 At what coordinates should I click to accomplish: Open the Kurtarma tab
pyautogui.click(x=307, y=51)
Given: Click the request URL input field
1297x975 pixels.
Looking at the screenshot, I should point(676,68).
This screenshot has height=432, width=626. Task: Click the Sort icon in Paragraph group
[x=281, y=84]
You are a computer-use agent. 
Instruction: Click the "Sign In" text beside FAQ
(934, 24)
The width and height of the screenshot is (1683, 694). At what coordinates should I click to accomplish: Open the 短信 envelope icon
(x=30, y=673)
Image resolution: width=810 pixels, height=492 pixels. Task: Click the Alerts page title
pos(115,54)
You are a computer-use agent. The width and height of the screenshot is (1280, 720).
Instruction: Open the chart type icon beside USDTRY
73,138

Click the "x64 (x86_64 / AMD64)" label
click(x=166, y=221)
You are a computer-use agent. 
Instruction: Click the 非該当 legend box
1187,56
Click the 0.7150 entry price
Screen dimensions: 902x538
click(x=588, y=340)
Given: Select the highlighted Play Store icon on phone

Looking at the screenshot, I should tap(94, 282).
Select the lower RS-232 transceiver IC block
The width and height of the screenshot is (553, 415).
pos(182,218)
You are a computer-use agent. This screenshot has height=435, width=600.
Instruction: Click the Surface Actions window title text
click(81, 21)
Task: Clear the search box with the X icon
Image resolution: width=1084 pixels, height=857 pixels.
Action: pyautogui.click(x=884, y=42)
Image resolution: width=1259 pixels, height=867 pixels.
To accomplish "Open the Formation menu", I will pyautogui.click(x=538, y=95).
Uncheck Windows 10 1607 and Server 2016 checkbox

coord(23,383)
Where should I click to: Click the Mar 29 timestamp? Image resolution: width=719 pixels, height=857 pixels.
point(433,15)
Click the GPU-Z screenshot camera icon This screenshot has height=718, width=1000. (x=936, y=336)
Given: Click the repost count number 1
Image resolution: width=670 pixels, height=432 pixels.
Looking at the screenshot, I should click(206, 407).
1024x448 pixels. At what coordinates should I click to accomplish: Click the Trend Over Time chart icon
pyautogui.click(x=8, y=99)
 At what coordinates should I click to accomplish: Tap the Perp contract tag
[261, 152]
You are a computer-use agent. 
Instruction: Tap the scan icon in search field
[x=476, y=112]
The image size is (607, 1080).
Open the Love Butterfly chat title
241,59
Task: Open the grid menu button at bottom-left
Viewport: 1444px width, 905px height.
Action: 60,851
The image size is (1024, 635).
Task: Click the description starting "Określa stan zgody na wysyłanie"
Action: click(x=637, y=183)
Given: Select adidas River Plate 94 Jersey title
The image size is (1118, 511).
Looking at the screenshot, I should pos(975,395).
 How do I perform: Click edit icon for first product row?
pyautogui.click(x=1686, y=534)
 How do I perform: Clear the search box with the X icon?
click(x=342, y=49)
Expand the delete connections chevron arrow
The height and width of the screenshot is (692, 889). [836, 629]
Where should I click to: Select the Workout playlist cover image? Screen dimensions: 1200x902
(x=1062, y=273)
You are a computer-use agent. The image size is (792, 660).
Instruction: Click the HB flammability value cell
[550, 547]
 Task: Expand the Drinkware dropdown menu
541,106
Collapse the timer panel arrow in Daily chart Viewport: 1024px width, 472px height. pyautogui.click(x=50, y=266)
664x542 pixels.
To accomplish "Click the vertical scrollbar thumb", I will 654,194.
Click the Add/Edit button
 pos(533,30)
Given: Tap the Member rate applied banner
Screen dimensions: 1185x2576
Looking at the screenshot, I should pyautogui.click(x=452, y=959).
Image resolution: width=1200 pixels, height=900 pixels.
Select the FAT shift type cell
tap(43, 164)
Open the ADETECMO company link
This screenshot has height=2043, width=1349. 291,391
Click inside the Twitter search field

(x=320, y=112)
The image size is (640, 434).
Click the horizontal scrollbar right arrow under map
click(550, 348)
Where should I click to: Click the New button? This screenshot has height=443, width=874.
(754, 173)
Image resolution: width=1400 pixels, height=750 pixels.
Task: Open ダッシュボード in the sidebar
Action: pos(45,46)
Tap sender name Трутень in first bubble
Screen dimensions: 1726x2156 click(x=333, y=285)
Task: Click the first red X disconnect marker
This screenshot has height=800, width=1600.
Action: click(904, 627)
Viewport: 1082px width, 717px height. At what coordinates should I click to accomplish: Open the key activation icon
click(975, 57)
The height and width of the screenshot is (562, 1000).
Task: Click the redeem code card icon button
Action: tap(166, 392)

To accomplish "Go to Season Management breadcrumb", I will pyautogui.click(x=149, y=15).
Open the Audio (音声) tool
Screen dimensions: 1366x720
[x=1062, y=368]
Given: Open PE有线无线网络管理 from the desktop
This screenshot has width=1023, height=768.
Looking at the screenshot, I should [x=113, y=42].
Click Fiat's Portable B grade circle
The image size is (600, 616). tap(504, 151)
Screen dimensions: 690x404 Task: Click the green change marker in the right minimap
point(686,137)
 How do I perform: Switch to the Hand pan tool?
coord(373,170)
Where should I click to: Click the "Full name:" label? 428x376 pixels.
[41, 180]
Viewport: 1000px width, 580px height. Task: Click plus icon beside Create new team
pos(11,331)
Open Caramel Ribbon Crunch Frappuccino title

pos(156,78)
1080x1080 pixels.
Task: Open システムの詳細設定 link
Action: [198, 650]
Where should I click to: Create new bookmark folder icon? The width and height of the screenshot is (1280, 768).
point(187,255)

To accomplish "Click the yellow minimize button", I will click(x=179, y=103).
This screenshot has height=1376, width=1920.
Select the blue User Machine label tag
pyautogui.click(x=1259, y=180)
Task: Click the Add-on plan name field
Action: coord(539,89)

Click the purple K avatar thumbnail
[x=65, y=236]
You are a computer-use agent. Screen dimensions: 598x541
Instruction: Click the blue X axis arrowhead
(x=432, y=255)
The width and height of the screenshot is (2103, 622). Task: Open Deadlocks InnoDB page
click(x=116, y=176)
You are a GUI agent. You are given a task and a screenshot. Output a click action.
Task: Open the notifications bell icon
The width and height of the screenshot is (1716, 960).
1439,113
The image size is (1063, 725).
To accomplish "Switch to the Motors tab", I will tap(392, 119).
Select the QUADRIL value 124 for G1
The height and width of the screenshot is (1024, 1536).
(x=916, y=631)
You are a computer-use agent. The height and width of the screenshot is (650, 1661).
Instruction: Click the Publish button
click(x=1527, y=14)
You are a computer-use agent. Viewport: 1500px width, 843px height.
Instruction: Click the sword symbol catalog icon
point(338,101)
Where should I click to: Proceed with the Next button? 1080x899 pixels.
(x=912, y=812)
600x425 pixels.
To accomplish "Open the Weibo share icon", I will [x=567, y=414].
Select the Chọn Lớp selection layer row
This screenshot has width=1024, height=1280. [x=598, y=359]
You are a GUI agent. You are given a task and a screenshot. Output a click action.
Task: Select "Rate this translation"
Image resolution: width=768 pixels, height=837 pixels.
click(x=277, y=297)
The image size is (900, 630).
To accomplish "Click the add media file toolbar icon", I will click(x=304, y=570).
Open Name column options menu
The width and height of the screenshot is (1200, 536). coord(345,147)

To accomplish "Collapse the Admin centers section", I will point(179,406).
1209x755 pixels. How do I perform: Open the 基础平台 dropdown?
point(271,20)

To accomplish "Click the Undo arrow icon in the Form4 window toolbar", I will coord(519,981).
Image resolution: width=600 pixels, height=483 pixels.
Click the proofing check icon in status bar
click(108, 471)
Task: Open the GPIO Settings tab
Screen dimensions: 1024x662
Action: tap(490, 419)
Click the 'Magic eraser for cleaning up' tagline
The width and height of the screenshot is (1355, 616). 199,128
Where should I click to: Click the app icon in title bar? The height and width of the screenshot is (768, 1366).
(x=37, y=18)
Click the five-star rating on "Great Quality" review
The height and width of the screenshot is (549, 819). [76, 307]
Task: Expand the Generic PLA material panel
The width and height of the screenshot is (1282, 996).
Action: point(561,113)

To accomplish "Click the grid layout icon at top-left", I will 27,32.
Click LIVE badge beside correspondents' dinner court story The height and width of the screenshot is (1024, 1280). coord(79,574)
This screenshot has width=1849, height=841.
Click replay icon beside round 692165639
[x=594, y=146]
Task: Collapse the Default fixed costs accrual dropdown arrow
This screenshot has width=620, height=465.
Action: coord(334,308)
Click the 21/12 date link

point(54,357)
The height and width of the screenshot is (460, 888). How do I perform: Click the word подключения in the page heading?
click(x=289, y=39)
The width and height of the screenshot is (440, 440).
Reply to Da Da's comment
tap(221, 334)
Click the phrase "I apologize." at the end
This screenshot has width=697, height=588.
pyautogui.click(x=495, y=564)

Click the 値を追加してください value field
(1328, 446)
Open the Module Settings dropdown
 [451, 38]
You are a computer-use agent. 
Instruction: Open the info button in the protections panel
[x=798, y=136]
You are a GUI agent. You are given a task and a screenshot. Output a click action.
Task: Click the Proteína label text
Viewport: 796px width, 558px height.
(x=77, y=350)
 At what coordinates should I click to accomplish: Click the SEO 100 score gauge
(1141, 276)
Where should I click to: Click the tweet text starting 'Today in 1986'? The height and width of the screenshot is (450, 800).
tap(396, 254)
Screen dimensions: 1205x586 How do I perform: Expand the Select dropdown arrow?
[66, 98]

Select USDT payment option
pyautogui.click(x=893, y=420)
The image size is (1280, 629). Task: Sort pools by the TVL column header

....

* _INSTRUCTIONS TO FOLLOW_
In the entries above, find the line with "Where should I click to: Create" and the line with "This screenshot has height=1376, width=1920.", then restate word for word both of them and every line between, with nothing more.

* _RESULT FOR THIS EXERCISE_
Where should I click to: Create new bookmark folder icon? The width and height of the screenshot is (1280, 768).
point(187,255)

To accomplish "Click the yellow minimize button", I will click(x=179, y=103).
This screenshot has height=1376, width=1920.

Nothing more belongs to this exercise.